Yes and no. We don't need to free EVP_PKEY_CTX right away but we don't have to retain it either. That said, it is a bit more heavy data structure than EVP_PKEY, but not very much.
As you said, all following methods on soter_sign_ctx_t
do not use EVP_PKEY_CTX. We only need it for key generation, which is performed exactly once on initialization (at least for soter_sign_ctx_t
). After that we don't need the context around, only the keypair (or the public key alone). It's not possible to, say, generate a new keypair once again, like soter_asym_ka_alg_t
allows. In that case it could be viable to retain a preconfigured EVP_PKEY_CTX that can be used for key generation again and again. However, even then I'd retain only generated parameters and create EVP_PKEY_CTX on demand.
The main motivation for removing EVP_PKEY_CTX is to prevent the flawed notion from spreading further.
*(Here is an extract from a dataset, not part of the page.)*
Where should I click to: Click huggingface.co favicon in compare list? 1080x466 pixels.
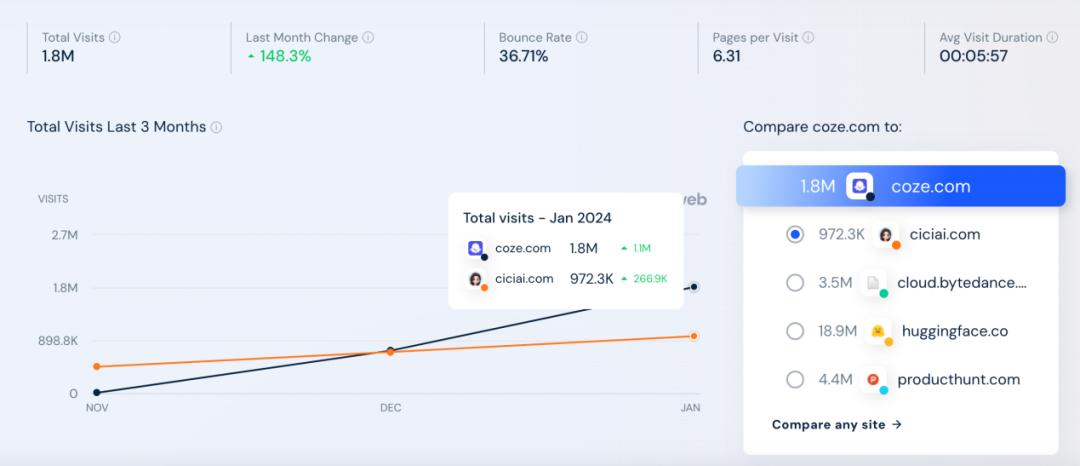878,332
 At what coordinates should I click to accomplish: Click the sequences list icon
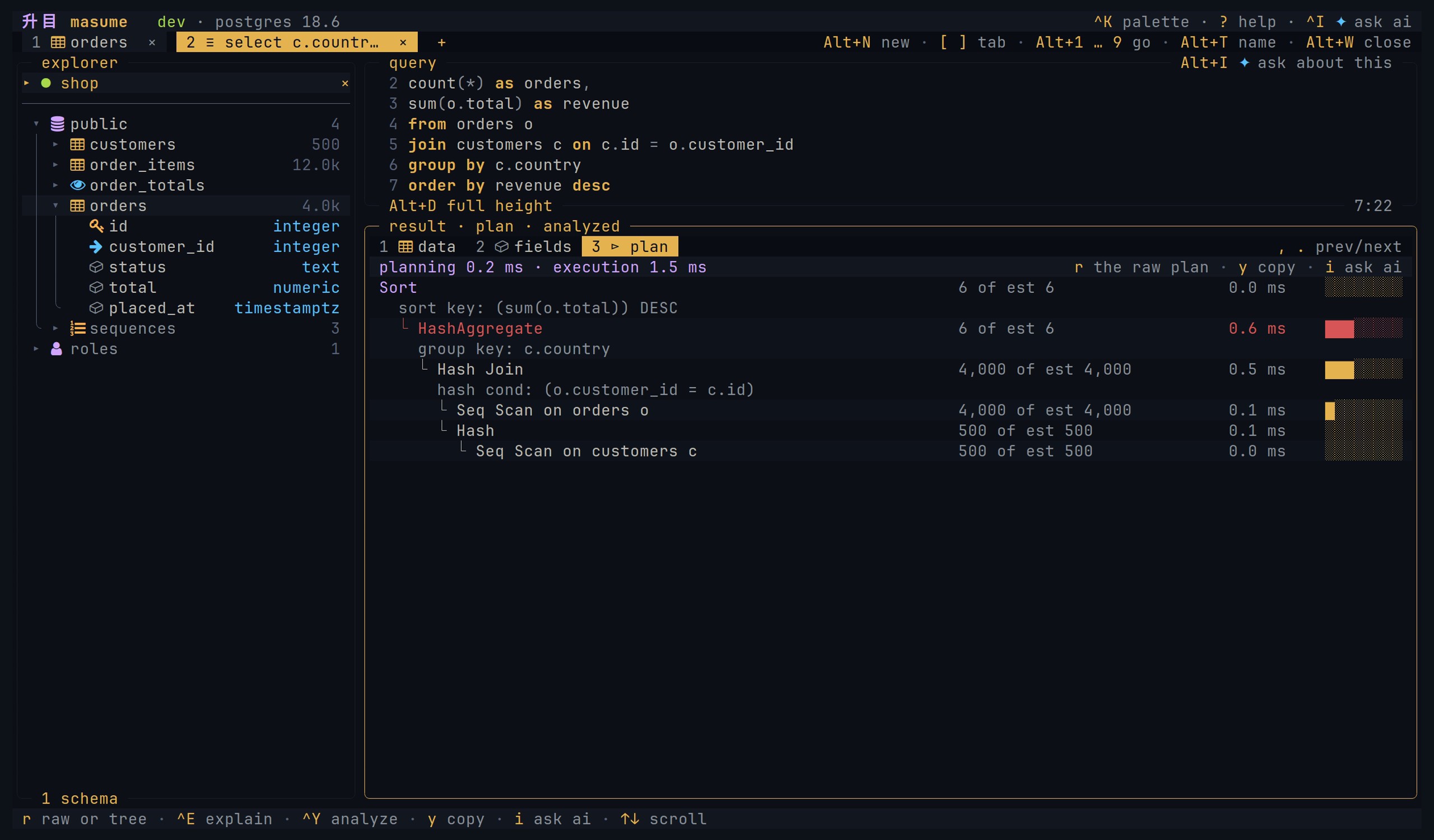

EVP_PKEY_CTX is not a general-purpose container for EVP_PKEY, but rather a transient helper. It matters how EVP_PKEY_CTX is created, what for it has been initialized, etc. It's much easier to check correctness of EVP_PKEY_CTX handling when it's constrained to one function, not retained in an object with multiple methods that can affect and reconfigure the context.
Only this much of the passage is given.